Perguruan tinggi merupakan salah satu sub sistem dalam sistem pendidikan nasional, yang dapat diartikan sebagai pendidikan pada jenjang yang lebih tinggi dalam strata pendidikan formal.
Pendidikan tinggi merupakan lembaga yang diharapkan akan mendalami ilmu pengetahuan, pengembangan ilmu melalui penelitian dan menerapkan ilmu dalam pengabdian masyarakat, dan pembangunan bangsa.
Untuk mendapatkan hasil yang diharapkan, maka diperlukan suatu proses pembelajaran yang direncanakan dan dipersiapkan dengan sangat baik, dengan memberdayakan semua aspek masukan yang terkondisi secara matang.
Khusus dengan sub sistem masukan, merupakan aspek yang sangat penting dengan standard yang jelas dan terkondisi, sehingga proses pembelajaran akan dapat berlangsung dengan baik.
Belajar di pendidikan tinggi tidaklah sama dengan belajar di tingkat Sekolah Dasar dan Menengah, dimana peranan dan kesungguhan mahasiswa sangat menentukan pencapaian hasil belajar yang diharapkan, karena belajar di pendidikan tinggi bagi mahasiswa bukan sekedar menerima materi yang diberikan tenaga pengajar, tetapi justru mampu menganalisa, mengembangkan dan mengimplementasikannya kembali melalui suatu rangkaian kegiatan belajar ditengah masyarakat atau dalam pengabdian masyarakat, dan sesuai dengan ketentuan sistem kredit semester di pendidikan tinggi. Sehingga belajar diperguruan tinggi akan sangat tergantung dari diri mahasiswa sendiri.
Lusikooy, W (1983) mengemukakan bahwa: “Cara belajar di tingkat yang lebih tinggi menuntut penampilan diri dan keberanian untuk mengeluarkan pendapat, dan memaksa mahasiswa untuk berani mengeluarkan pendapat”.
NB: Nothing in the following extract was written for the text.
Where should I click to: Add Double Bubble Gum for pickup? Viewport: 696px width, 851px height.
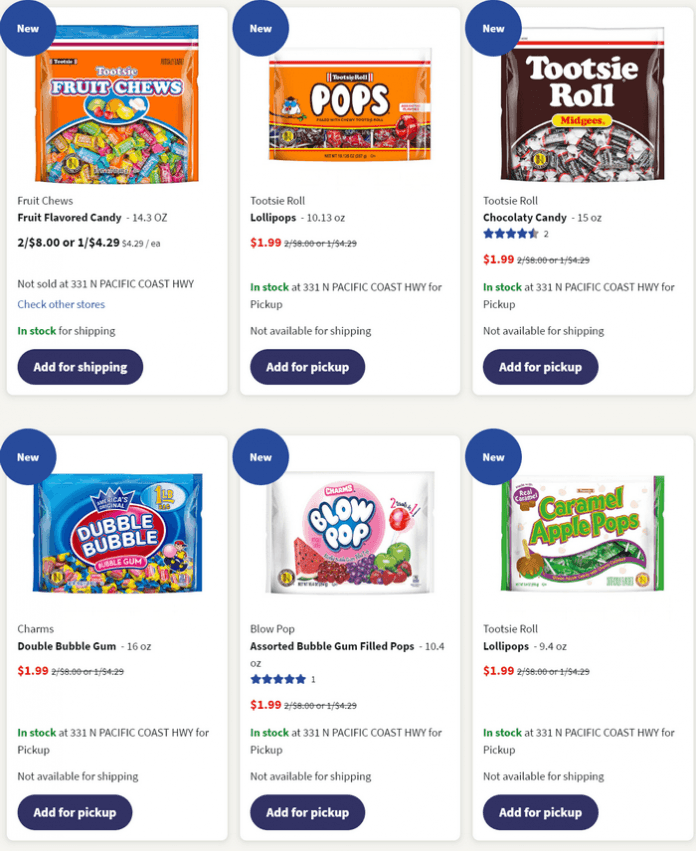click(74, 812)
Dengan mengeluarkan pendapat maka mahasiswa akan terlatih untuk mematangkan pemikirannya, dan mengupayakan penampilan yang harmonis dengan pemikirannya. Meskipun tidak dapat dihindari bahwa sering apa yang keluar, yang merupakan penampilan lahiriah, tidak selamanya sejalan dengan motivasinya yang terpendam.
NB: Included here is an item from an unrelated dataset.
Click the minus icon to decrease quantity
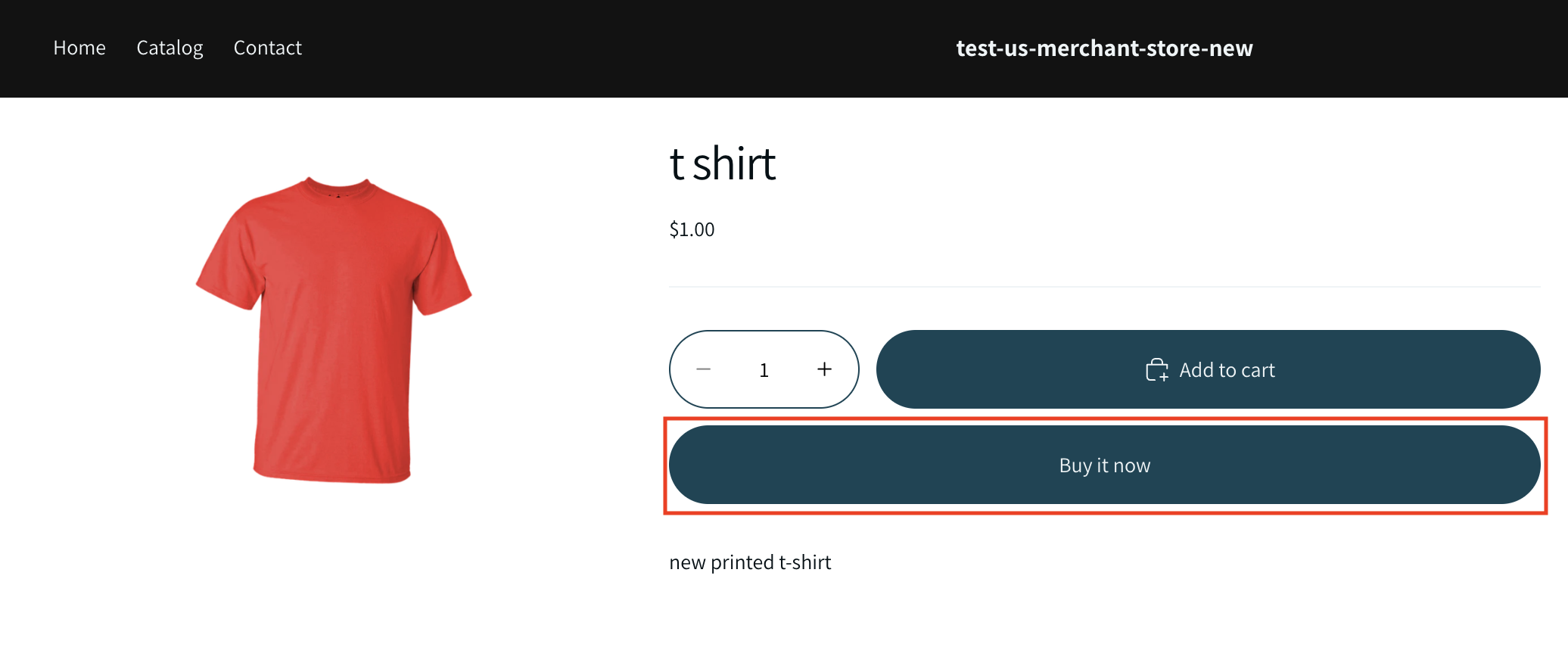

Hal ini jugalah yang diharapkan dengan adanya pengembangan belajar di perguruan tinggi dengan penerapan sistem SKS, yang mengharuskan mahasiswa lebih aktif, lebih berani, termasuk dalam mengeluarkan pendapatnya secara lebih bertanggung jawab.
Dengan sistem SKS di perguruan tinggi menunjukkan adanya beban studi yang harus ditempuh mahasiswa, baik persemester dan secara keseluruhan. Kesungguhan mahasiswa mengikuti dan melaksanakan kegiatan belajarnya akan berpengaruh dan menentukan lamanya mahasiswa menyelesaikan studinya. Kehidupan mahasiswa dalam periode perkembangan masyarakat dan bangsa dewasa ini menghadapi kompleksitas pembangunan, tentu tidak terlepas dari berbagai permasalahan yang dihadapi.
Permasalahan ini bisa muncul akibat adanya desakan, atau dorongan psikologis untuk dipuaskan, atau tuntutan kultur, sehingga dapat menimbulkan berbagai masalah atau salah pengertian antara orangtua, pendidik atau dosen, dengan mahasiswa yang dapat menimbulkan berbagai bentrokan dalam sikap dan tingkah lakunya. Perilaku itu sendiri akan dipengaruhi pula oleh motivasi, kebutuhan, konflik, keinginan, serta harapan, yang menunjukkan dan melakukan fungsi dan peranannya di tengah perguruan tinggi maupun di masyarakat.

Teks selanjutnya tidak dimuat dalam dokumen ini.